#### [YOUR INSTRUCTIONS]
Please quote exactly the lines below from the line containing "Stänga (340, 1455)" to the line containing "Cart (322, 19)", both lines included, and nothing else.

===== SOURCE DATA

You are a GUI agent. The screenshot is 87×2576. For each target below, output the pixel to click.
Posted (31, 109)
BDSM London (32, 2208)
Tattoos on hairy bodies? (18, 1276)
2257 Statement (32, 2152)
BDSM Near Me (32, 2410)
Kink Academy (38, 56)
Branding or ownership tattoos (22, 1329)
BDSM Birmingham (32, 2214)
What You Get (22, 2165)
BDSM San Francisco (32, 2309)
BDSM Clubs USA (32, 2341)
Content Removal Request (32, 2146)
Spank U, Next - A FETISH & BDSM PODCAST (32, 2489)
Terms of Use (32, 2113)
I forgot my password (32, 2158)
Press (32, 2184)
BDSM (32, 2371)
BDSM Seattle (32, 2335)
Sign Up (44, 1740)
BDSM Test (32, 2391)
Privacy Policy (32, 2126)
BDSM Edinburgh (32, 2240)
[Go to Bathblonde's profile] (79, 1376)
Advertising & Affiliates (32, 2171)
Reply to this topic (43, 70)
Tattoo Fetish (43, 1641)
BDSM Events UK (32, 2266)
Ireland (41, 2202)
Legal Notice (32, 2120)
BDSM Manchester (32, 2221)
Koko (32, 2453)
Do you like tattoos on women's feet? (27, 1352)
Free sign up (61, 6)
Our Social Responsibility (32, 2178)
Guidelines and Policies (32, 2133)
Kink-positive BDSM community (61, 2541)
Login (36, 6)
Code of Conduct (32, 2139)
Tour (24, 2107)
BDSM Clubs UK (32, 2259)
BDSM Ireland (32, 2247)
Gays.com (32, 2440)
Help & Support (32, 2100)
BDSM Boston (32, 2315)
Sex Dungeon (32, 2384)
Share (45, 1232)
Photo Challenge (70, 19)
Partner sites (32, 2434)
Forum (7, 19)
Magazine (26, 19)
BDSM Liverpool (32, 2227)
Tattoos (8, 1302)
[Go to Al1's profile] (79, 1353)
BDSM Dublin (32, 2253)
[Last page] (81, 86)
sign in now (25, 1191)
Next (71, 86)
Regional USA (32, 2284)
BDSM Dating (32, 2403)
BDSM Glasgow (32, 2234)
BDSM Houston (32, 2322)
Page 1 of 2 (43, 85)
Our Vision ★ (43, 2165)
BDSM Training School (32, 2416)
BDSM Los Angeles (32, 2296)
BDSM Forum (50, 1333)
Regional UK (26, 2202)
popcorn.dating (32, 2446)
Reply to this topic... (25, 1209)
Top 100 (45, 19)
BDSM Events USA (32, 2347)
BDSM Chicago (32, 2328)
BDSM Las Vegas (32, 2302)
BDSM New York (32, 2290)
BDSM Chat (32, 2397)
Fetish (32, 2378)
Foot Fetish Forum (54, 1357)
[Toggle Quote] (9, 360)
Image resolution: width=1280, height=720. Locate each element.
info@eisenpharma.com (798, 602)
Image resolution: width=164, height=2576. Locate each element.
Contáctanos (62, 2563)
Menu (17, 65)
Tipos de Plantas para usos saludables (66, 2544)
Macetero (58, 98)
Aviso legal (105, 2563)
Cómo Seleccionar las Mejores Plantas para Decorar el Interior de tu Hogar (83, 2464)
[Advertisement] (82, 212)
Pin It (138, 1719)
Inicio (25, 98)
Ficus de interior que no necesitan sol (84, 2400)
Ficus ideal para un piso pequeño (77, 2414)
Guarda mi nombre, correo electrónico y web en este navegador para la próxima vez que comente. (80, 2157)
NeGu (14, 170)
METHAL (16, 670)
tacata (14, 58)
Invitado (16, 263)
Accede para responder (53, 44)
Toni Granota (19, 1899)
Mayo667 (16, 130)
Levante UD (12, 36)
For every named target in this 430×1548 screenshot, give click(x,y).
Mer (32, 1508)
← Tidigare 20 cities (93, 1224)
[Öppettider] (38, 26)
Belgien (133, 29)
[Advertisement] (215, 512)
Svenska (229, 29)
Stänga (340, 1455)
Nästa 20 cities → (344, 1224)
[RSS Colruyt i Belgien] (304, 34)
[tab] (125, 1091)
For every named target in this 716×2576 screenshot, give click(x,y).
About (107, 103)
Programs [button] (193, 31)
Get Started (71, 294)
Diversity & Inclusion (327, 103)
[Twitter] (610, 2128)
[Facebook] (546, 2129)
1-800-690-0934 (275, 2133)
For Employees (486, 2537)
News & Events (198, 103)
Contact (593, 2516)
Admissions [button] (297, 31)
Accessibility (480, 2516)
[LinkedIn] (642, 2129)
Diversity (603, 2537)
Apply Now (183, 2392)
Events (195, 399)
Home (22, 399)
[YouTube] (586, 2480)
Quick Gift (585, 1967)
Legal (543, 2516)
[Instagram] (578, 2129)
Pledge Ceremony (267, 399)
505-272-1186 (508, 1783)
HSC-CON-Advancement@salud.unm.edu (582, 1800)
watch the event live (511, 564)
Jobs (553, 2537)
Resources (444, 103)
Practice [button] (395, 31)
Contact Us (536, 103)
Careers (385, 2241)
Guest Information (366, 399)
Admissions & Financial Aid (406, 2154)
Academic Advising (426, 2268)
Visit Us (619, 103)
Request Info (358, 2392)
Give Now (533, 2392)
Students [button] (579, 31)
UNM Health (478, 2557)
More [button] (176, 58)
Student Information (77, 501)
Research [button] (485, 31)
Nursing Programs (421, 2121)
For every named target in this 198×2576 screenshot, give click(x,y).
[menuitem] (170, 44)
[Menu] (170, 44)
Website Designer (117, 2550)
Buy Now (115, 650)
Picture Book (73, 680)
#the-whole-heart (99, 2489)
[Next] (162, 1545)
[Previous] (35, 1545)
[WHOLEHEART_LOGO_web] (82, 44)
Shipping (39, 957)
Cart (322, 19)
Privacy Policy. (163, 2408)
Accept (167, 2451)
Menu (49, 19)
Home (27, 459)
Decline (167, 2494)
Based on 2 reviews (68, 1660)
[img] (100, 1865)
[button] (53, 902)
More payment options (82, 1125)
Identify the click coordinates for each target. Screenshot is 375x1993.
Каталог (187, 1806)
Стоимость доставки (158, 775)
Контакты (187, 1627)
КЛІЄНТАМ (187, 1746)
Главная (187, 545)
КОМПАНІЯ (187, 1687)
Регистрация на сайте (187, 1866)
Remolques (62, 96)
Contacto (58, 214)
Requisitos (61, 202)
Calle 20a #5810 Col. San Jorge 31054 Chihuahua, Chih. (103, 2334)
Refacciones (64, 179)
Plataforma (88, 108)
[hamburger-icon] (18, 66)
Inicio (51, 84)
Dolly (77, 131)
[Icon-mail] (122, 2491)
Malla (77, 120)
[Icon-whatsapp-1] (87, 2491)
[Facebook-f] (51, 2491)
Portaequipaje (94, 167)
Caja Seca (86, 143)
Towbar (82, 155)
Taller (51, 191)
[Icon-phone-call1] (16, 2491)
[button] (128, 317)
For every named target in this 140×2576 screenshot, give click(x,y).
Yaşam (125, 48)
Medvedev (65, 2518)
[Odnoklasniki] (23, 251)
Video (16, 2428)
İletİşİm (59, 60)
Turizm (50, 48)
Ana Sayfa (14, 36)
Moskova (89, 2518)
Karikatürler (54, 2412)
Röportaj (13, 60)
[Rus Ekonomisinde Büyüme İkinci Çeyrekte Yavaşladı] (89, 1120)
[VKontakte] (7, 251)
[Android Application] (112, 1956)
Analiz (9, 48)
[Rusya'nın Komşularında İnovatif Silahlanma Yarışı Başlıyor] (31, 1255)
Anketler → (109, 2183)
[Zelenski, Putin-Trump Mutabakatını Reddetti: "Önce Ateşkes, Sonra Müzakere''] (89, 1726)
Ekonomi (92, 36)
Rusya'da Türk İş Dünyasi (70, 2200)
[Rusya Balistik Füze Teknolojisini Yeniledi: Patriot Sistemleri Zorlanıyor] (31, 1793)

==========

#### [SOLVED PROBLEM]
Stänga (340, 1455)
Nästa 20 cities → (344, 1224)
[RSS Colruyt i Belgien] (304, 34)
[tab] (125, 1091)
For every named target in this 716×2576 screenshot, give click(x,y).
About (107, 103)
Programs [button] (193, 31)
Get Started (71, 294)
Diversity & Inclusion (327, 103)
[Twitter] (610, 2128)
[Facebook] (546, 2129)
1-800-690-0934 (275, 2133)
For Employees (486, 2537)
News & Events (198, 103)
Contact (593, 2516)
Admissions [button] (297, 31)
Accessibility (480, 2516)
[LinkedIn] (642, 2129)
Diversity (603, 2537)
Apply Now (183, 2392)
Events (195, 399)
Home (22, 399)
[YouTube] (586, 2480)
Quick Gift (585, 1967)
Legal (543, 2516)
[Instagram] (578, 2129)
Pledge Ceremony (267, 399)
505-272-1186 (508, 1783)
HSC-CON-Advancement@salud.unm.edu (582, 1800)
watch the event live (511, 564)
Jobs (553, 2537)
Resources (444, 103)
Practice [button] (395, 31)
Contact Us (536, 103)
Careers (385, 2241)
Guest Information (366, 399)
Admissions & Financial Aid (406, 2154)
Academic Advising (426, 2268)
Visit Us (619, 103)
Request Info (358, 2392)
Give Now (533, 2392)
Students [button] (579, 31)
UNM Health (478, 2557)
More [button] (176, 58)
Student Information (77, 501)
Research [button] (485, 31)
Nursing Programs (421, 2121)
For every named target in this 198×2576 screenshot, give click(x,y).
[menuitem] (170, 44)
[Menu] (170, 44)
Website Designer (117, 2550)
Buy Now (115, 650)
Picture Book (73, 680)
#the-whole-heart (99, 2489)
[Next] (162, 1545)
[Previous] (35, 1545)
[WHOLEHEART_LOGO_web] (82, 44)
Shipping (39, 957)
Cart (322, 19)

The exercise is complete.